3. A method as claimed in claim 1 wherein the audio material comprises speech.

4. A method as claimed in claim 3 in which the speech is speech of one or more people.

5. A method as claimed in claim 4 wherein the representation of the material comprises a transcript of the speech, at least part of the transcript comprising selected keywords or phrases from the speech.

6. A method as claimed in claim 1 wherein the audio material comprises music or a sound recording of non-spoken audio.

7. A method as claimed in claim 6 wherein the representation of the material comprises a temporally varying narrative.

8. A method as claimed in claim 1 wherein the method comprises making available the opportunity for a user to play a sound recording of the audio material.

9. A method as claimed in claim 1 wherein the visual material comprises video, moving pictures, animation, film or evolving/varying graphics.

10. A method as claimed in claim 1 wherein the representation of the visual material comprises a narrative to the temporally varying material.

11. A method as claimed in claim 1 wherein the visual material is of an essentially textual nature.

12. A method a claimed in claim 11 in which the material comprises at least one of a book, a document, a letter, a script, a commentary or instruction for the purposes of training.

13. A method as claimed in claim 11 wherein progression of the representation of such material is accompanied by speech which reads aloud the text of the displayed representation.

14. A method as claimed in claim 1 wherein a respective file or a respective part of a file allows the at least one link to be displayed in a synchronous manner relative to the material, and the file comprises the data representative of the temporal position of that part of the material to which the link relates, and if the at least one link is selected the corresponding data is retrieved from data storage means by reference to the temporal position data.
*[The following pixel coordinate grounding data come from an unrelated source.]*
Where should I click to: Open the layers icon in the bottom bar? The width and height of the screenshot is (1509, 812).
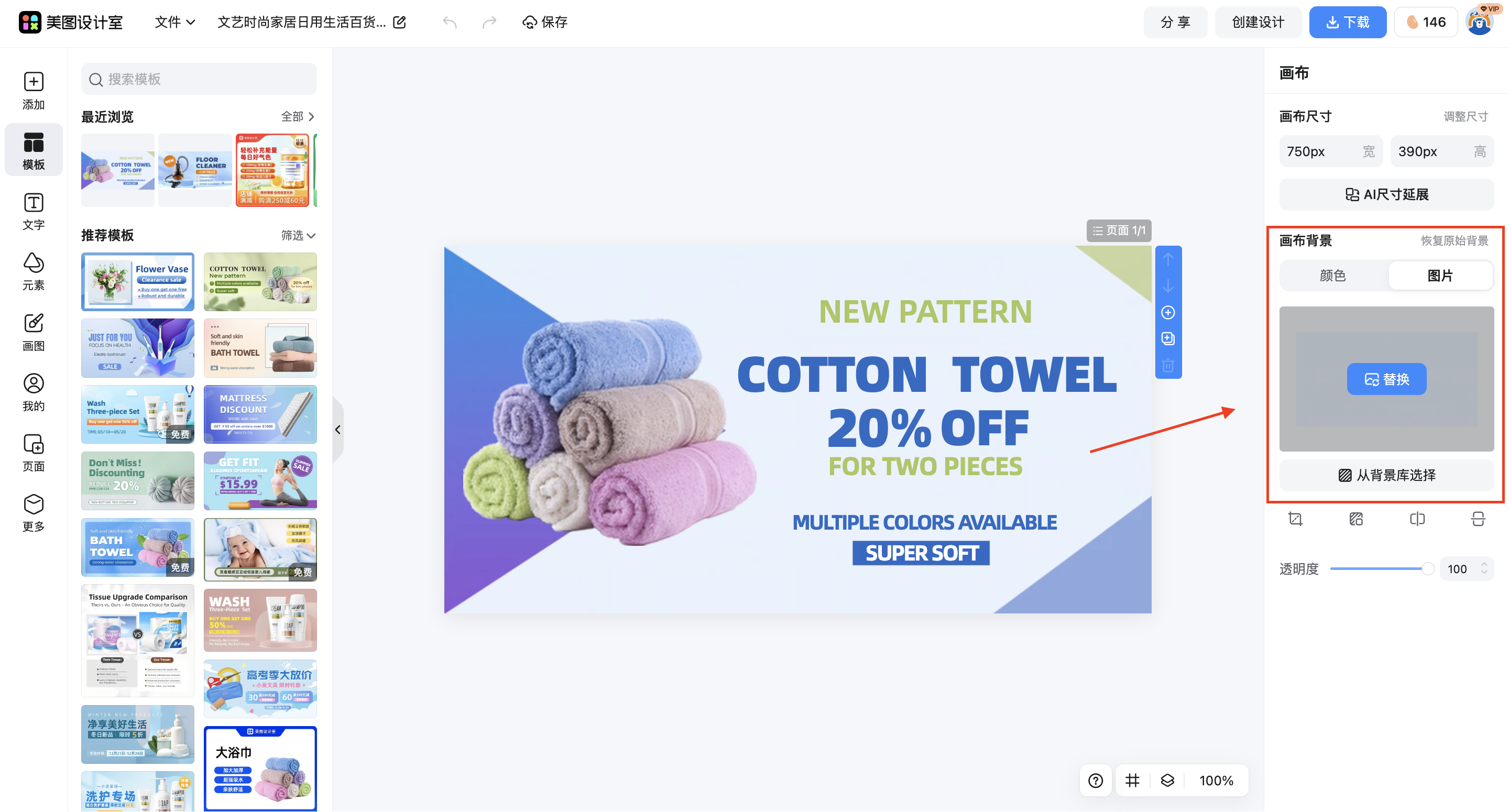tap(1167, 781)
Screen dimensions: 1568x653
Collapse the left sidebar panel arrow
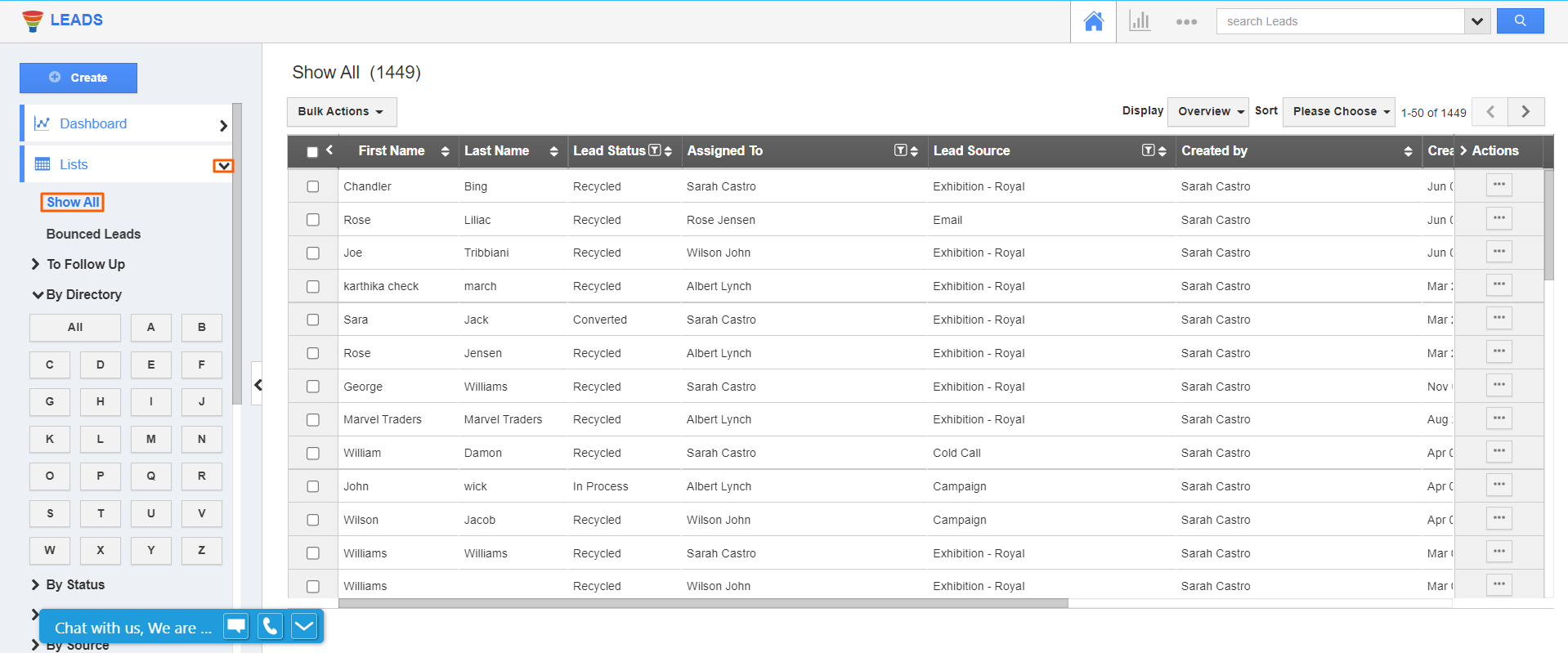[x=258, y=385]
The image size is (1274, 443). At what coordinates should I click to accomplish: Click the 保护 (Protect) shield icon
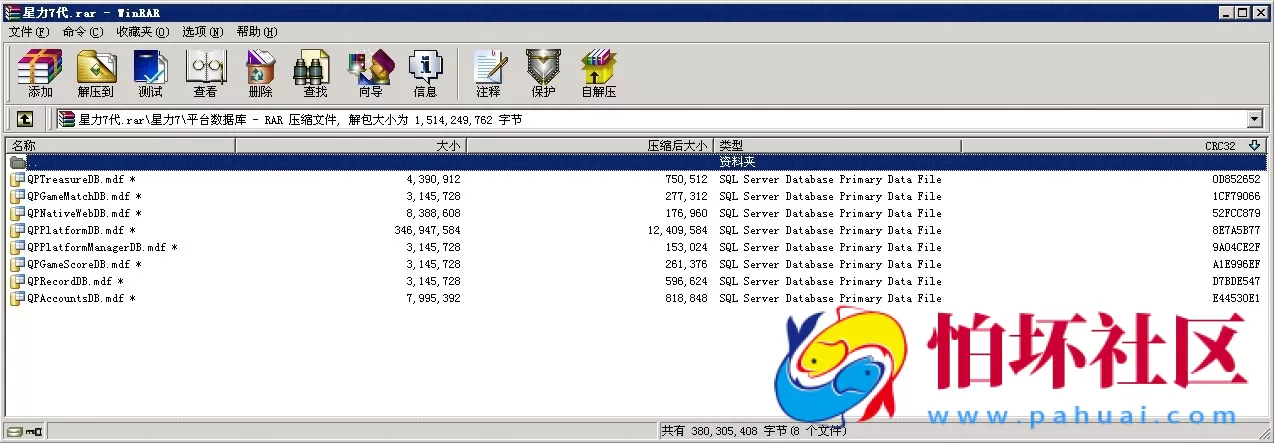pyautogui.click(x=543, y=73)
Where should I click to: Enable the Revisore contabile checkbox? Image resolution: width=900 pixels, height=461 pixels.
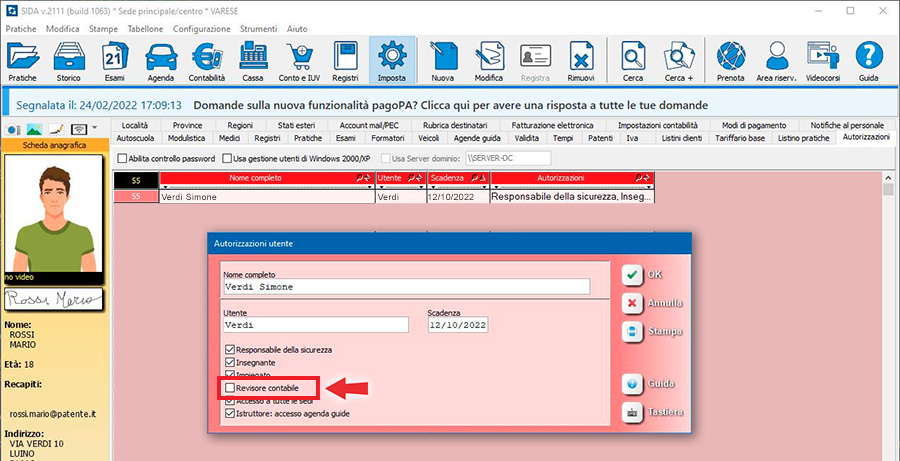(231, 387)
15. A method as claimed in claim 14 wherein the at least one data object is preferably stored with direct reference to respective temporal position data, or at least an identifier which is associated with that data.

16. A method as claimed in claim 1 wherein the at least one link is preferably provided by a portion of text or a graphical object.
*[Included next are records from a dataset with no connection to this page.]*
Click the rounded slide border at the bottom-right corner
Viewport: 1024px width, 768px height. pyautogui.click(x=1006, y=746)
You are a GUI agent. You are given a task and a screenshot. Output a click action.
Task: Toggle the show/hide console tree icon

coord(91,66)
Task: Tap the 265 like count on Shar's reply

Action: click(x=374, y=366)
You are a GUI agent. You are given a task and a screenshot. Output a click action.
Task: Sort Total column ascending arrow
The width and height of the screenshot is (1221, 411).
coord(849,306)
17. A method as claimed in claim 1 wherein that a plurality of links is provided and as the material evolves the links move through a viewing area.

18. A method as claimed in claim 17 wherein the links translate through the viewing area in a time-line representation.

19. A method as claimed in claim 18 wherein the viewing area provides a window on the time-line representation so that the links which are viewable will depend on the instantaneous temporal position of the material.

20. A method as claimed in claim 1 wherein a plurality of links are displayed simultaneously and are substantially static and as the material evolves the respective links are sequentially highlighted as being available for selection.

21. A method as claimed in claim 1 wherein the at least one data object comprises one, all or a combination of text, pictures, graphics, video, film, photographs or audio.

22. A method as claimed in claim 1 wherein the representation of the material and the at least one link are provided as a Graphical User Interface (GUI).

23. Apparatus for conveying audio/visual material comprising data processor means, data storage means and display means, the data processor being configured to implement the method of claim 1 wherein, in use, the display means provides a Graphical User Interface (GUI) to allow a user to select one or more data objects.

24. A machine-readable data carrier which, when run on a data processor, is operative to implement the method of claim 1.

25. A software product which, when loaded onto a data processor, is operative to implement the method of claim 1.

26. An authoring tool which allows the user to cause the method of claim 1 to be capable of being implemented in respect of chosen audio and/or visual material to be presented which is chosen by the user, and at least one associated data object which is chosen by the user.